## BACAAN
- - - -
Calon Pemimpin “Drop-Dropan” Vs Pilihan Rakyat

Herry Santoso By Herry Santoso
3 Min Read

jfID – PILKADA Serentak 2020 menumbuhkan berbagai opini publik (publik opinion) bahwa ada kecenderungan wong cilik bukan lagi pemegang kartu kekuasaan malah ditengerai akan kembali menjadi obyek kekuasaan, yaitu suatu kondisi ambang batas demokrasi mengalami degradasi yang identik dengan kemerosotan.

Fenomena tersebut terbukti dengan adanya bakal calon pemimpin (bacalpem) drop-dropan yang ditengarai dilakukan oleh elite partai politik dengan alasan dijagokan oleh DPP maka rakyat “tercengang-cengang” menerima kenyataan kesewenang-wenangan tersebut. Rakyat yang selama ini jadi dermaga demokrasi akan kembali menjadi kaum tertindas dalam tatanan negara demokrasi yang pada gilirannya bisa menumbuhkan ketidakpercayaan rakyat (mistrust of the people), dan tidak tertutup kemungkinan otorotarian baru dalam suatu rezim pemerintahan.

Demokrasi Lipstik

Ada sebuah fameo yang menyatakan suara rakyat adalah suara Tuhan (the voice of the people the voice of God ) kemungkinan tidak akan terbukti lagi di Pilkada Serentak 2020. Rakyat kembali menjadi “tumbal demokrasi” (sacrifice of democracy) atau kartu mati kekuasaan, padahal sebelumnya kerap dijargonkan bahwa rakyat adalah pemegang kartu kekuasaan yang sah di era demokratisasi Indonesia. Alhasil keberpihakan terhadap wong cilik hanya sebuah lipstik demokrasi (lips democration ).

Ad image

Sebagai contoh kasus, dengan dimunculkannya beberapa keluarga elite kekuasaan menjelang Pilkada Serentak 2020 melalui “drop-dropan” bakal calon dari atas laiknya Bobby Nasution, menantu Jokowi, dipinang oleh Partai Nasdem sebagai bakal calon Wali Kota Medan, Gibran Rakabuming Raka (putra Jokowi) sebagai bakal calon Wali Kota Surakarta, Hanindhito Himawan Pramana, putra Pramono Anung sebagai bakal calon Bupati Kediri, juga Nur Azizah, putri KH. Ma’ruf Amien sebaga calon Wali Kota Tangerang Selatan, dan (mungkin) masih sederet nama “drop-dropan” lagi yang menjadi penumpang kereta demokrasi rakyat. Ini jelas sebagai “malapetaka demokrasi” kita lantaran “mengobok-obok” hak rakyat untuk memilih dan dipilih melalui mekanisme dan proses yang semestinya dari bawah (bottom up).
- - - -
## DATA YANG DITAMPILKAN
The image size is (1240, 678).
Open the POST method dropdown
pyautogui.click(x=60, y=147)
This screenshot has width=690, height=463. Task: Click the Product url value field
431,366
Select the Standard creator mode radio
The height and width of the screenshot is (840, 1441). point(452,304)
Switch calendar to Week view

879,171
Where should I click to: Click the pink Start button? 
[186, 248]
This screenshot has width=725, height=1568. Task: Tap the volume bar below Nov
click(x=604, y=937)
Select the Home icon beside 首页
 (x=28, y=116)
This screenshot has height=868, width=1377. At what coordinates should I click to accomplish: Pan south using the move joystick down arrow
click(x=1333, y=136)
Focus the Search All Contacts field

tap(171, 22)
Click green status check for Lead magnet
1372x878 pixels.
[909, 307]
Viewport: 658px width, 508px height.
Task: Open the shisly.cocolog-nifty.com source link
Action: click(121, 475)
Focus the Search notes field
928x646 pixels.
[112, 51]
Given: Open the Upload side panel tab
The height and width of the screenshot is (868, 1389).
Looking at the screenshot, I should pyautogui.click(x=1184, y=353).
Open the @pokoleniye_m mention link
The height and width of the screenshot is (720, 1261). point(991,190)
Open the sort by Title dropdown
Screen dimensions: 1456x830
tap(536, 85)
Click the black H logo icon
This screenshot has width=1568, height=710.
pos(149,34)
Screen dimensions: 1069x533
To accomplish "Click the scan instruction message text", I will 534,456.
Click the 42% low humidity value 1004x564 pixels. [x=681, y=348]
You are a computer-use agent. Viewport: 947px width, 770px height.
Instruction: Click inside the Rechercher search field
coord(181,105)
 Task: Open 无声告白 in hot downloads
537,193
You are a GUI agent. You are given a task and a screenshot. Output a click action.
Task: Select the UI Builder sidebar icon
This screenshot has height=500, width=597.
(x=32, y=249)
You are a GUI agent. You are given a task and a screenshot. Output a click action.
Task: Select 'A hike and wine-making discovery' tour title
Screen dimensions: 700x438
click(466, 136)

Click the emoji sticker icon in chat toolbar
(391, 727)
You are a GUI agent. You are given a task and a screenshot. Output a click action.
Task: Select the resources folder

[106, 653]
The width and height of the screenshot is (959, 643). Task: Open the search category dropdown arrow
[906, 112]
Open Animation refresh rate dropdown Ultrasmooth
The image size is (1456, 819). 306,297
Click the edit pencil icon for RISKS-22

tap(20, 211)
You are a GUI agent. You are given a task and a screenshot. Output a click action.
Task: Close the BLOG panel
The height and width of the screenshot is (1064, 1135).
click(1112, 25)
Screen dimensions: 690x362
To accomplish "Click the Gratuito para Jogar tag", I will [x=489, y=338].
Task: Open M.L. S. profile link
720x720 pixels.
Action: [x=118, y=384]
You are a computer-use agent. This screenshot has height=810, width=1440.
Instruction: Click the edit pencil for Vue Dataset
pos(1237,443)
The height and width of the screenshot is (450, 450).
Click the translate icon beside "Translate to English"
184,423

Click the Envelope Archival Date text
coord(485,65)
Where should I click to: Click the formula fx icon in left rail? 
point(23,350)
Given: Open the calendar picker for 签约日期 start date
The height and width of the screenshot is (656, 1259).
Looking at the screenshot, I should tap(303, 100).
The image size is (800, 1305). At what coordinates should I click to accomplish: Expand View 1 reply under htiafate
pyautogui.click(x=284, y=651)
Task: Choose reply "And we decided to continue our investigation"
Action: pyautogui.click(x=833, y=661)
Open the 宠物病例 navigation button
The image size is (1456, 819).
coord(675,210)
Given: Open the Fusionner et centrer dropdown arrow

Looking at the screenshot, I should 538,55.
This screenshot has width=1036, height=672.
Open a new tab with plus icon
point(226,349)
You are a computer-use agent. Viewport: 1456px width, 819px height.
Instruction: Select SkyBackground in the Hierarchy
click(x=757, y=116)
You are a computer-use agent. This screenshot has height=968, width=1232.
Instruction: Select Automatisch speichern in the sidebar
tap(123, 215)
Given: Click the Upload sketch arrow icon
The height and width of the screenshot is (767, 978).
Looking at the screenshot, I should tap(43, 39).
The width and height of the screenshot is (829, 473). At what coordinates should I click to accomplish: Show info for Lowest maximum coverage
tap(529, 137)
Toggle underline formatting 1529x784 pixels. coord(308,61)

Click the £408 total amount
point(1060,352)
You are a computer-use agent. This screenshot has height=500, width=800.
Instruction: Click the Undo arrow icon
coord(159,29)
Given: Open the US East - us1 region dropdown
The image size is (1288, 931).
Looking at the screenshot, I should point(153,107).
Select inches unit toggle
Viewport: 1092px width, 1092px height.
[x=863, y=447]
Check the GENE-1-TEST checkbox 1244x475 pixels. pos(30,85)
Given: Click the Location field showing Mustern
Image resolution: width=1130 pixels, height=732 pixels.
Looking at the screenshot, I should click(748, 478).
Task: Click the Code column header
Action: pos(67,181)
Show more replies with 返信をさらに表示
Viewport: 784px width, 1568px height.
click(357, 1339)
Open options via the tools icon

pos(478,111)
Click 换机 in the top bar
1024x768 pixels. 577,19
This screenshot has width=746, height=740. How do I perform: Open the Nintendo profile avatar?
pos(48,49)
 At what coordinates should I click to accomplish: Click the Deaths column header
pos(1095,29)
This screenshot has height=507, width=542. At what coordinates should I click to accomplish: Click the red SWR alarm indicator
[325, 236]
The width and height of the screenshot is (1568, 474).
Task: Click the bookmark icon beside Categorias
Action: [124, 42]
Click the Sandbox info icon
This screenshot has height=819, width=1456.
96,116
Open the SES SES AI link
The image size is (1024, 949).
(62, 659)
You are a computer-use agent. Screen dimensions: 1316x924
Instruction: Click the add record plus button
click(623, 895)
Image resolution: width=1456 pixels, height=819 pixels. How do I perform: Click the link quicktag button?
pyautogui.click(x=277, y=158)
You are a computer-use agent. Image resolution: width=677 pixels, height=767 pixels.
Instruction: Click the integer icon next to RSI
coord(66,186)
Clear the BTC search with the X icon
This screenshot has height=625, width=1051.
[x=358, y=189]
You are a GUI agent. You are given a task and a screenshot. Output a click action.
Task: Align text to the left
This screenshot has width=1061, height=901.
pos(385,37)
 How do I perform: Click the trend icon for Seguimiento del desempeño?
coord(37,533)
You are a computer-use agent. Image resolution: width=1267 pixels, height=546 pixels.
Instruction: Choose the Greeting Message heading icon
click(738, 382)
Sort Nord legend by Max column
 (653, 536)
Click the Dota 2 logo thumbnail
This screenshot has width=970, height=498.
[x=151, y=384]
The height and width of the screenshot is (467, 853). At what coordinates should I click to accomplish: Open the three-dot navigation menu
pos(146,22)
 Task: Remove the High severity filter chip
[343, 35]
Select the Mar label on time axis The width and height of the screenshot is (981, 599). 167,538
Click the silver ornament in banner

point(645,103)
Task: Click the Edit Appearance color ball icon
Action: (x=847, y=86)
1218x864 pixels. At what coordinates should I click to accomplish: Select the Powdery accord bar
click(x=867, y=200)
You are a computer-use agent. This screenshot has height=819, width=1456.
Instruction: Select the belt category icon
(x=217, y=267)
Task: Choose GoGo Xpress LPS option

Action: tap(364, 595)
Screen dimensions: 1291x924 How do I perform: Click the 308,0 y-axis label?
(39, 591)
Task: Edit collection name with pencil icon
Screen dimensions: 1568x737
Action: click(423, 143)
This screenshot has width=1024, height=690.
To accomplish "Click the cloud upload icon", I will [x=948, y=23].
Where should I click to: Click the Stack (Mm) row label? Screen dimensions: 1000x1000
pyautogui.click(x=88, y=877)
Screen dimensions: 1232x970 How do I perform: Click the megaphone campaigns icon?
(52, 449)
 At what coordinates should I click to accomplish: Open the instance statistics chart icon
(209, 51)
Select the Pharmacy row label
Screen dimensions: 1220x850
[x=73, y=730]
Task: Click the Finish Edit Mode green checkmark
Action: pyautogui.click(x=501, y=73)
- - - -
## DAFTAR TUGAS
1 – Menurut bacaan tentang calon pemimpin drop-dropan, partai apa yang meminang Bobby Nasution, dan untuk jabatan apa?
2 – Lanjutkan bacaan tentang calon pemimpin drop-dropan pada Pilkada Serentak 2020 setelah kalimat terakhir yang ditampilkan.
Data di atas tidak berhubungan dengan bacaan.

## JAWABAN TUGAS
1 – Partai Nasdem meminang Bobby Nasution sebagai bakal calon Wali Kota Medan.

2 –
Pemimpin yang pada hakikatnya manifestasi rakyat, justru terjebak oleh ambisi kekuasaan yang penuh keserakahan dan kenisbian nan pekat. Pemimpin yang digadang-gadang oleh rakyat adalah mereka yang lahir dari rahim rakyat, tetapi tampaknya ada praktik “karbitisasi” dari atas (top down) oleh para elite partai dan elite penguasa.

Sesungguhnya hal tersebut sah-sah saja, karena mereka juga bagian dari rakyat, tetapi secara etika dan estetika politik kurang kualified lantaran (seolah-olah) ada “jalur tol” dari kaum elite. Inilah yang semakin menegasi bahwa “kekuasaan adalah korup” laiknya proposisi seorang Lord Acton, dan dalam keserakahan kekuasaan akan menumbuhkan kesengsaraan rakyat lantaran rakyat hanya akan kebagian “remah-remah kekuasaan” dan doktrin demokrasi “kekuasaan dari rakyat oleh rakyat dan untuk rakyat” hanya akan menjadi kalungan puisi indah tanpa kenyataan”. Duh….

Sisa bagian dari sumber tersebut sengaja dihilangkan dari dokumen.